Sales of new U.S. homes, for example, rebounded to the best pace in almost a year and exceeded estimates in February, while sales of existing homes jumped 11.8% from a month earlier. If this improvement in the macro outlook continues, we see no reason for investors to question Home Depot’s future growth. The slackness in fourth-quarter earnings was due to the seasonal factors as a harsher winter and rains kept home-improvement buyers mostly indoors.
HD’s comparable sales rose 3.2% in its fiscal fourth quarter that ended in early February, well short of the 4.5% gain analysts had been expecting. But that quarterly miss shouldn’t hide the fact that Home Depot has delivered year-over-year comparable sales growth for 30 straight quarters. Quarterly sales growth has been more than 4% for the bulk of that time, indicating that this big box retailer is pursuing an extremely successful growth strategy.
Successful Strategy to Fend Off Competition
Home Depot is one of those retailers that are best-positioned to survive an ongoing onslaught by the e-commerce disruptors, such as Amazon.com (NASDAQ:AMZN). The reason: HD management figured out early on how to thrive in this challenging environment.
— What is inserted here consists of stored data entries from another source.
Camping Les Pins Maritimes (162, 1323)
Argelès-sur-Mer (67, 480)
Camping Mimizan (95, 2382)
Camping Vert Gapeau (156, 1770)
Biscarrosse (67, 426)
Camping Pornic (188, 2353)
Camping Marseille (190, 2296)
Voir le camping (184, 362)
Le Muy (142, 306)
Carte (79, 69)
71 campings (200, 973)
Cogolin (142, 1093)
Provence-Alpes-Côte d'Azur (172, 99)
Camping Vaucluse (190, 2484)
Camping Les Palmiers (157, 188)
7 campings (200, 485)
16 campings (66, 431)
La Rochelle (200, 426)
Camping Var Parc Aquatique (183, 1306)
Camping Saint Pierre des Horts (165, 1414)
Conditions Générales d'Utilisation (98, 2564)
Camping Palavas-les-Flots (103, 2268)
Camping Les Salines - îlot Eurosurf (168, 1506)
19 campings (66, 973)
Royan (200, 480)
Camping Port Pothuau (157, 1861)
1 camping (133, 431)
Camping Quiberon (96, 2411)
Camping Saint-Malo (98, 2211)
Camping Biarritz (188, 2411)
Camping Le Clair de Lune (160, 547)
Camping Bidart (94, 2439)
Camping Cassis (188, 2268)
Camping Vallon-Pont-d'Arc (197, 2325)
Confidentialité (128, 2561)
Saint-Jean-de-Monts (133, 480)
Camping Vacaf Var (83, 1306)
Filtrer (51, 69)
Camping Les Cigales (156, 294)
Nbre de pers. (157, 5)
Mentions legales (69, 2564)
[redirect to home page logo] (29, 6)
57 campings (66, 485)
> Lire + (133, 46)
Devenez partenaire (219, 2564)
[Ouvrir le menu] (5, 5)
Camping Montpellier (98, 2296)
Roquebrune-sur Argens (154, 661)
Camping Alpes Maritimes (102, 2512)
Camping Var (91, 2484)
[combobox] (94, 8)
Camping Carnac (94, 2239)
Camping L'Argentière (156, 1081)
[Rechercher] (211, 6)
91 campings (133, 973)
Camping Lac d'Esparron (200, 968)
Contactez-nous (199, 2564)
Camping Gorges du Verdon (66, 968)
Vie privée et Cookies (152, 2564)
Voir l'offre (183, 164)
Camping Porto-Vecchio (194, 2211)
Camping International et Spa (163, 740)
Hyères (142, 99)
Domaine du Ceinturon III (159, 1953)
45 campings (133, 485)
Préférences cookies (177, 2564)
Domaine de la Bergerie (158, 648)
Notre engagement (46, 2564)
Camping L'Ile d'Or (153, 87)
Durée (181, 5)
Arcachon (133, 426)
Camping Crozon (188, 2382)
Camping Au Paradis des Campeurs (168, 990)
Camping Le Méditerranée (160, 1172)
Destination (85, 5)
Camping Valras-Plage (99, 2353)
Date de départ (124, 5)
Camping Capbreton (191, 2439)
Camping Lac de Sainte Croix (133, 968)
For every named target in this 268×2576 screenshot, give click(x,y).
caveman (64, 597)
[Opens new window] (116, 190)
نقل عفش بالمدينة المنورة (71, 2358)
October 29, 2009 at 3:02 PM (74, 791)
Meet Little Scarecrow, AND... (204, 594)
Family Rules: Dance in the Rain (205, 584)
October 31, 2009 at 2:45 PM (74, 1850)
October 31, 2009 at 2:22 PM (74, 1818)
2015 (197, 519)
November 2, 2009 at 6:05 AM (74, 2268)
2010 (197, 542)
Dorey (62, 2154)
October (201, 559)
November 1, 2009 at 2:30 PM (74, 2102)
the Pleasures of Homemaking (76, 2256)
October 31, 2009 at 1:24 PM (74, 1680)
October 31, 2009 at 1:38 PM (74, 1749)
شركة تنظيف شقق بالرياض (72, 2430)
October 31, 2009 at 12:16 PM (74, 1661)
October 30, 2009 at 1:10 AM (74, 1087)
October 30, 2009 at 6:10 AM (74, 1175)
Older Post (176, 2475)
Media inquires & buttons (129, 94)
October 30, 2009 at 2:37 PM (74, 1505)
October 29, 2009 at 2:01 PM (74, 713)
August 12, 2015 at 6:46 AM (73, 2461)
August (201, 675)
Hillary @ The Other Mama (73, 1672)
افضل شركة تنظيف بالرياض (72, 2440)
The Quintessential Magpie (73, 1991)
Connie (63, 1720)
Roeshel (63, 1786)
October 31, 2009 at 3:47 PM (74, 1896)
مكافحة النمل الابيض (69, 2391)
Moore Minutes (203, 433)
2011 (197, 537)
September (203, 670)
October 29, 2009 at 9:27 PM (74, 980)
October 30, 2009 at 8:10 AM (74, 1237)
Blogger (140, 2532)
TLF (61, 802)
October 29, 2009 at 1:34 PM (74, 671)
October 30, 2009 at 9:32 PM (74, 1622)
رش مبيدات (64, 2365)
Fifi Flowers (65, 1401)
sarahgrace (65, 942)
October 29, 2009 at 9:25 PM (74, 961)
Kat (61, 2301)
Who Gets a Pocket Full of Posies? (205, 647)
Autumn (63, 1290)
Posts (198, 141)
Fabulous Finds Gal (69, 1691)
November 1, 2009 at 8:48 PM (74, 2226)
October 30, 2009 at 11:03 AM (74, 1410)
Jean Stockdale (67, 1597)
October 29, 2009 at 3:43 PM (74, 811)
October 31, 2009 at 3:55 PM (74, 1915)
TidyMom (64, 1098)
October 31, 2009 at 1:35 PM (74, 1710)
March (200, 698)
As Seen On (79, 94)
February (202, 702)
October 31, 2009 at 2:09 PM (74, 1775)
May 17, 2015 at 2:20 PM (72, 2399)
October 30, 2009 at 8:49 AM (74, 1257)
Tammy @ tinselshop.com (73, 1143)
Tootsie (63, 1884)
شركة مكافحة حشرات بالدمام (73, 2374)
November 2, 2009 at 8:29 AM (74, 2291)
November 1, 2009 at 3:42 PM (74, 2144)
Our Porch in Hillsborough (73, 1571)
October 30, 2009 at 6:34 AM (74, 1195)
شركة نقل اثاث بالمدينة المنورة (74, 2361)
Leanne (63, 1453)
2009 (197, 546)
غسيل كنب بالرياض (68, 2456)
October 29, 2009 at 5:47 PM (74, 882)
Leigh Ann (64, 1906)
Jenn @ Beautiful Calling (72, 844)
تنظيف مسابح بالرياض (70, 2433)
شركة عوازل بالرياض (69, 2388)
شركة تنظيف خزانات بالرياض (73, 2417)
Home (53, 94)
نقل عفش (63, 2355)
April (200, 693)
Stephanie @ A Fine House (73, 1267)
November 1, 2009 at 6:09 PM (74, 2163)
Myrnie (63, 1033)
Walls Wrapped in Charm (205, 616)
With 90% of Americans already living within 10 miles of a Home Depot store, rather than opening new locations, the company instead focused on upgrading its existing store base with better technology and e-commerce fulfilment capabilities.
Another important move that helped Home Depot thrive in the relatively weak housing markets of the past decade is its diversification in areas which are less dependant on the strength of the housings market. According to an analysis in the Wall Street Journal, housing starts are still less than half of what they were at their peak in early 2006, but Home Depot’s annual sales have risen by about 30% since then. “An ageing housing stock and more people deciding to stay put and make improvements on the homes they are in explain much of that discrepancy,” the Journal said in a report last year.
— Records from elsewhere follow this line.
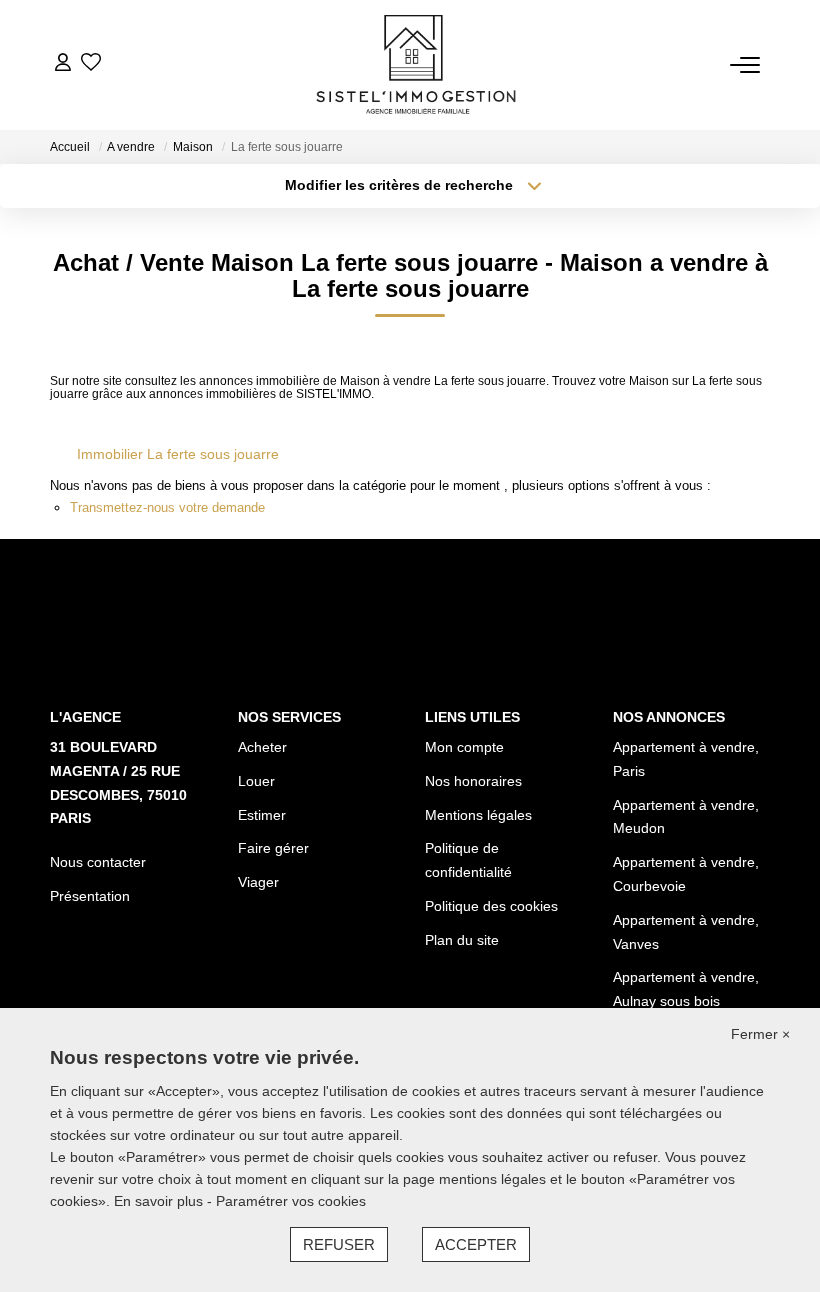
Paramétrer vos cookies (291, 1201)
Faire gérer (273, 848)
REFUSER (339, 1244)
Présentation (90, 896)
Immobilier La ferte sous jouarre (178, 454)
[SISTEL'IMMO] (416, 65)
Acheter (262, 747)
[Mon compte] (63, 64)
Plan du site (462, 940)
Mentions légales (478, 815)
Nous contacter (98, 862)
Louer (256, 781)
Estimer (262, 815)
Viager (258, 882)
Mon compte (464, 747)
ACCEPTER (476, 1244)
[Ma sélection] (91, 64)
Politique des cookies (491, 906)
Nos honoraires (473, 781)
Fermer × (760, 1034)
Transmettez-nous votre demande (167, 507)
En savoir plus (160, 1201)
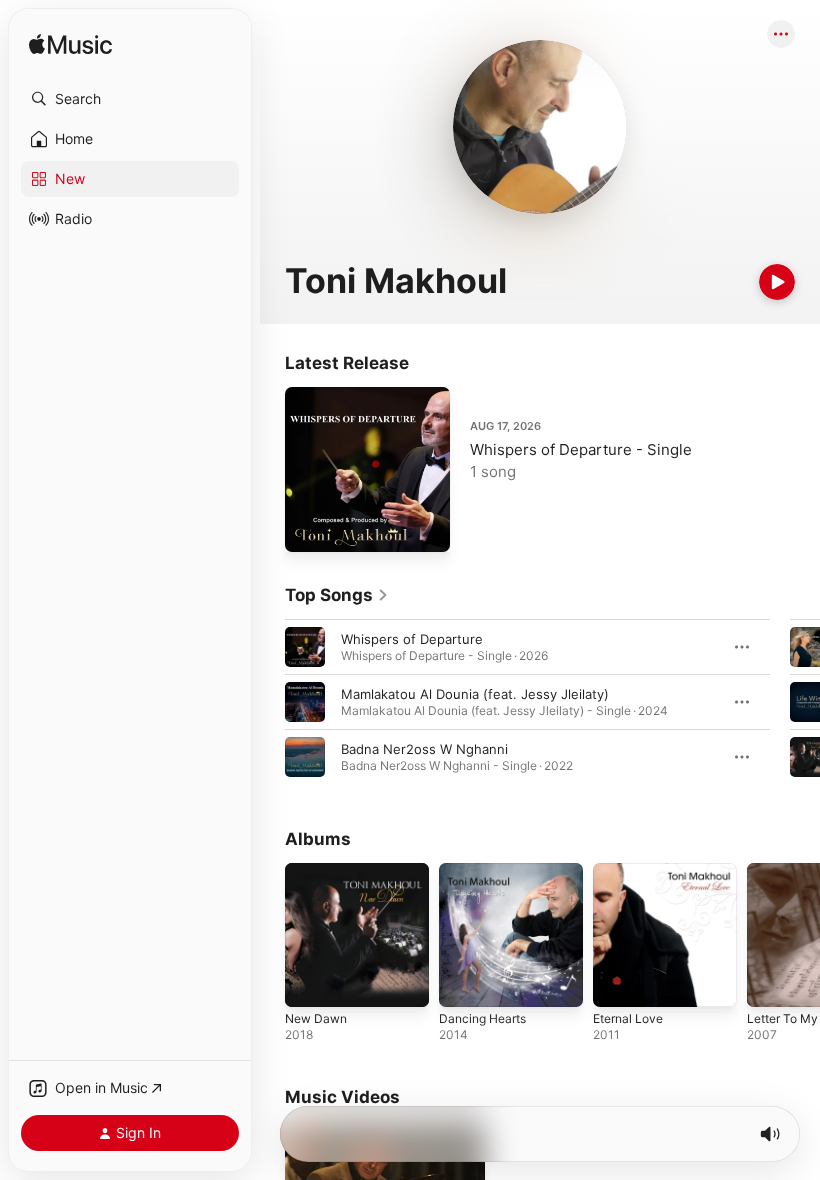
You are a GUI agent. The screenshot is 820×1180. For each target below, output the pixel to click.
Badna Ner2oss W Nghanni (424, 749)
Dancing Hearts (482, 1018)
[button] (130, 99)
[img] (70, 45)
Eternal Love (628, 1018)
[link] (337, 595)
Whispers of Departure (412, 639)
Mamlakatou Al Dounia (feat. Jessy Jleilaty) (475, 694)
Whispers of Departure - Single (581, 449)
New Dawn (316, 1018)
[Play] (777, 282)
With this weak correlation between the two and the retailer’s success in retaining its most loyal customers, an army of contractors who get many lucrative offers to stick with Home Depot, there is a good chance that the retailer will surprise investors again with strong same-store sale growth in the first-quarter earnings report scheduled for May 21.
Home Depot sees comparable-store sales growing 5% this year - just short of 2018’s rate of 5.2 percent. We see that performance quite bullish and a good reason to buy Home Depot stock, especially when HD pays a juicy $1.36 a share quarterly dividend, following a 32% hike in the past quarter. To support its shares price, the company has also a robust $15-billion stock buyback program.
Bottom Line
An improving house market and Home Depot’s strong growth momentum should continue to support the retailer’s stock price this year. With a forward price-to-earning multiple of 21, we don’t think this stock is expensive even after its recent rebound. As well, this retailer is a reliable dividend payer. Its quarterly dividend has expanded 380% over the past decade and, with a healthy payout ratio of 42%, it has much more room to grow them. Any post-earnings weakness should be a good buying opportunity for investors who remained on the sidelines.